• SOURCE EXCERPT
__________________________________________________

EDIT: EDIT: My solution ? Will this work? Should Make node A the same voltage as Node B assuming 1khz at 0dB.

schematic

simulate this circuit

Best Answer

The actual problem is that you precision rectifier is measuring the negative cycle of your input waveform (which, by the simple fact that it seems to be somehow working must be an actual centered AC). During the positive cycle the opamp is saturated, not just by the presence of the diode but by the signal itself, this can be considered either a bug or a design feature in this case. By giving it a positive DC you have simply put it out of range.

You already have a split rail in your design. You created one for biasing node "A" at the input of the first opamp. You can do exactly the same thing for biasing the positive terminal of your super diode opamp, but this means that you will lose half your range as now the DC will determine your new minimum output value.

If, after you set your mid-supply bias, you AC-couple your super-diode it will work and behave as it should, but now the negative cycle of your input waveform defines the bias point of the op amp and keeps it saturated. This is what is known as a DC-recovery circuit. However, this bias point is the same as the rectified value.

The only thing missing, after AC-coupling, is to provide a discharge path for the output capacitor when the OP amp is saturated. You can do this by adding a resistor to ground in either the input or the output of the super diode.

But BTW: the way that AGC circuits normally work is by looking at the peak output of your amplified signal and trying to keep it constant. That is, setting the gain via a feedback algorithm not a feedforward one.

__________________________________________________

• DATASET CONTENT
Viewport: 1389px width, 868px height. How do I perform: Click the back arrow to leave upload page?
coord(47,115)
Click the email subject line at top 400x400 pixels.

__________________________________________________

• INSTRUCTIONS
• 1. Transcribe the part of the precision rectifier answer starting with "But BTW: the" and going on through "a feedforward one.".
• 2. According to the precision rectifier answer, why does biasing the positive terminal of the super diode opamp cost half the range?
• 3. In the precision rectifier answer, what is the AC-coupled super diode arrangement called, where the negative cycle of the input sets the opamp's bias point?
Nothing in the listing is needed for this work.

• THE SOLUTIONS
• 1.
But BTW: the way that AGC circuits normally work is by looking at the peak output of your amplified signal and trying to keep it constant. That is, setting the gain via a feedback algorithm not a feedforward one.

• 2. Half the range is lost because the DC bias now sets the new minimum output value.

• 3. It is called a DC-recovery circuit.